[[ RECORDS SHOWN open ]]
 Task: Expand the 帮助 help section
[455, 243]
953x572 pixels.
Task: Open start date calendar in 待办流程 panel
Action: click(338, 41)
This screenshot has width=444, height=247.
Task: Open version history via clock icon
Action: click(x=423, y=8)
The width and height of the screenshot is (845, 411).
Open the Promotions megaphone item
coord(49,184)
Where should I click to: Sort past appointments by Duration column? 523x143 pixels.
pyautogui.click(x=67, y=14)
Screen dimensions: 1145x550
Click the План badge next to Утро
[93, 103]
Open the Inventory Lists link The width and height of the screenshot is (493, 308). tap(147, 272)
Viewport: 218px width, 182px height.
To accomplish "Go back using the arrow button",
[[ RECORDS SHOWN closed ]]
Restate the entries above word for word.

** TASK RESULT **
 Task: Expand the 帮助 help section
[455, 243]
953x572 pixels.
Task: Open start date calendar in 待办流程 panel
Action: click(338, 41)
This screenshot has width=444, height=247.
Task: Open version history via clock icon
Action: click(x=423, y=8)
The width and height of the screenshot is (845, 411).
Open the Promotions megaphone item
coord(49,184)
Where should I click to: Sort past appointments by Duration column? 523x143 pixels.
pyautogui.click(x=67, y=14)
Screen dimensions: 1145x550
Click the План badge next to Утро
[93, 103]
Open the Inventory Lists link The width and height of the screenshot is (493, 308). tap(147, 272)
Viewport: 218px width, 182px height.
To accomplish "Go back using the arrow button",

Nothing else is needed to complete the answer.